-- EXCERTO DO DOCUMENTO --
# # # # #
Já se sabe, que a demagogia vai continuar. Sérgio Sousa Pinto
(PS) apressou-se a prometer que iria ser ainda apresentado um
Projecto de Lei para as pessoas vivendo em economia comum,
independentemente do sexo a que pertencessem. Mas, como sublinhou
Odete Santos em declarações ao «Avante!» no final do debate,
«suspeita-se, com fundadas razões, sobre os desígnios do
Partido Socialista: será que, a ser apresentado, tal projecto
seria discutido até ao final da legislatura ?»
Decepção geral
Odete Santos ao
longo do debate não escondeu, aliás, a sua decepção pelo
projecto de lei subscrito pela bancada socialista - apenas
relativo, recorde-se, às uniões de facto heterossexuais -
chegando mesmo a afirmar que, em muitas áreas, o diploma
constitui um «espantoso retrocesso no caminho que foi
empreendido para o reconhecimento das uniões de facto
heterossexuais, com a reforma do Código Civil».
Com efeito, sublinhou, toda e qualquer iniciativa legislativa
sobre uniões de facto, «não pode esquecer aquilo que já foi
conquistado na legislação, e aquilo que já foi reconhecido na
jurisprudência».
Ora sucede que com o Projecto de lei do Partido Socialista
ficariam em causa direitos que a jurisprudência já reconheceu,
como o direito à indemnização com base no enriquecimento sem
causa relativamente a bens para a qual tenham contribuído os
dois membros do casal, e de que apenas seja titular um deles.
Ficaria em causa o direito que alguma jurisprudência já
reconheceu, ao sobrevivo membro da união de facto, a
indemnização resultante de acidente de viação.
Retrocessos
Mas, pior ainda,
como chamou a atenção a parlamentar do PCP, o projecto de lei
retira mesmo, expressamente, alguns direitos às uniões de facto
heterossexuais.
Com efeito, a lei dos acidentes de trabalho e doenças
profissionais, aprovada em 1997- a lei 100/97- confere ao membro
sobrevivo da união de facto, o direito às pensões por morte do
outro membro, resultante de acidente de trabalho ou de doença
profissional. Sem fazer depender tal direito da necessidade de
pensão de alimentos por parte do membro sobrevivo.
# # # # #
-- O QUE FAZER --
Copie do excerto sobre o debate das uniões de facto tudo o que vai de "Com efeito, sublinhou, toda" até "acidente de viação.", sem alterar uma palavra. Para responder, baseie-se unicamente no excerto.

-- MATERIAL EXTRAÍDO --
# # # # #
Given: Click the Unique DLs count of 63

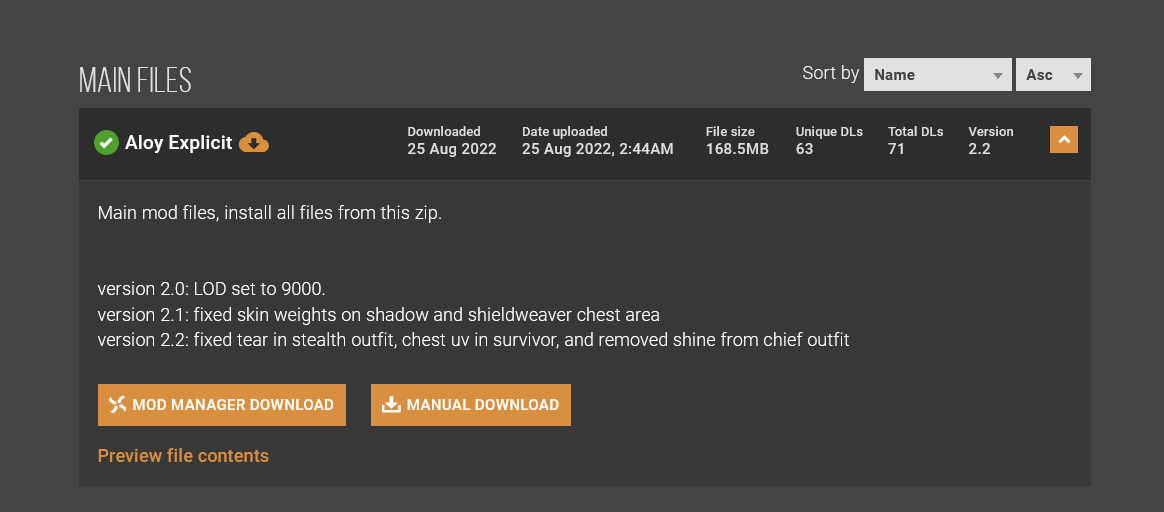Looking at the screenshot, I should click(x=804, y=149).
# # # # #
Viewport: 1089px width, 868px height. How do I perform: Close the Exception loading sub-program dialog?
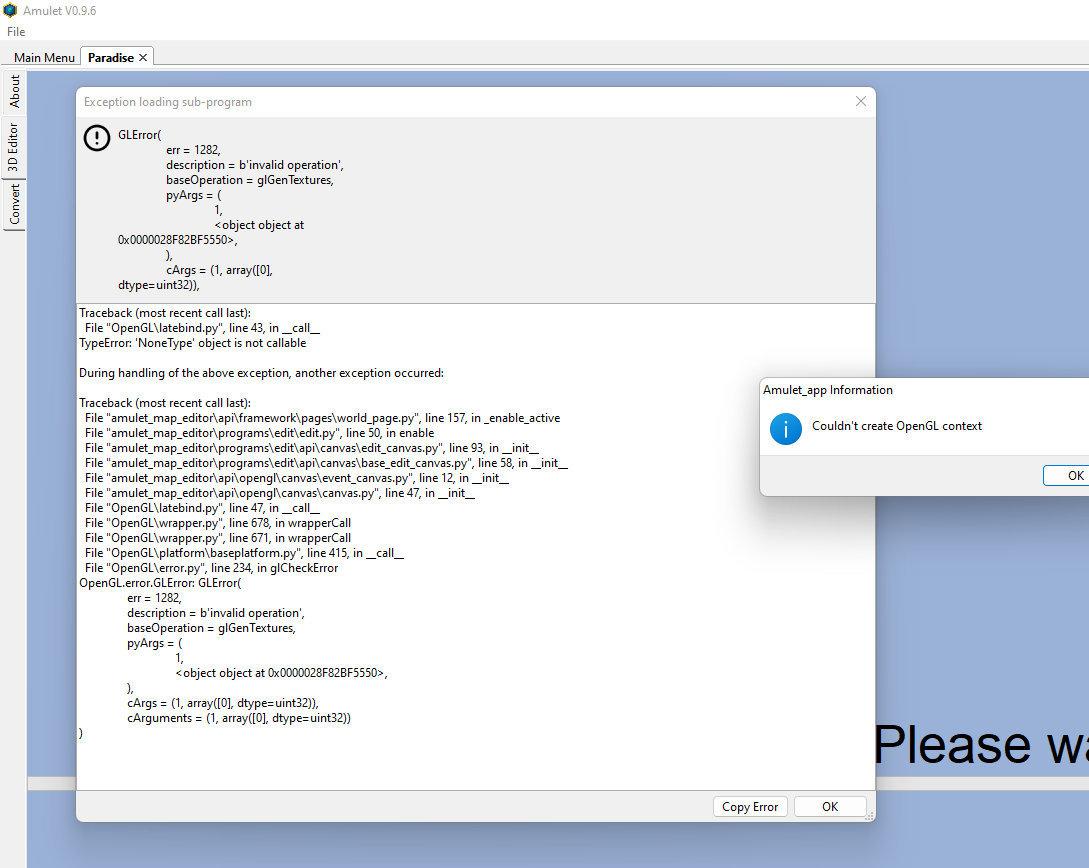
# # # # #
-- RESULTADO --
Com efeito, sublinhou, toda e qualquer iniciativa legislativa
sobre uniões de facto, «não pode esquecer aquilo que já foi
conquistado na legislação, e aquilo que já foi reconhecido na
jurisprudência».
Ora sucede que com o Projecto de lei do Partido Socialista
ficariam em causa direitos que a jurisprudência já reconheceu,
como o direito à indemnização com base no enriquecimento sem
causa relativamente a bens para a qual tenham contribuído os
dois membros do casal, e de que apenas seja titular um deles.
Ficaria em causa o direito que alguma jurisprudência já
reconheceu, ao sobrevivo membro da união de facto, a
indemnização resultante de acidente de viação.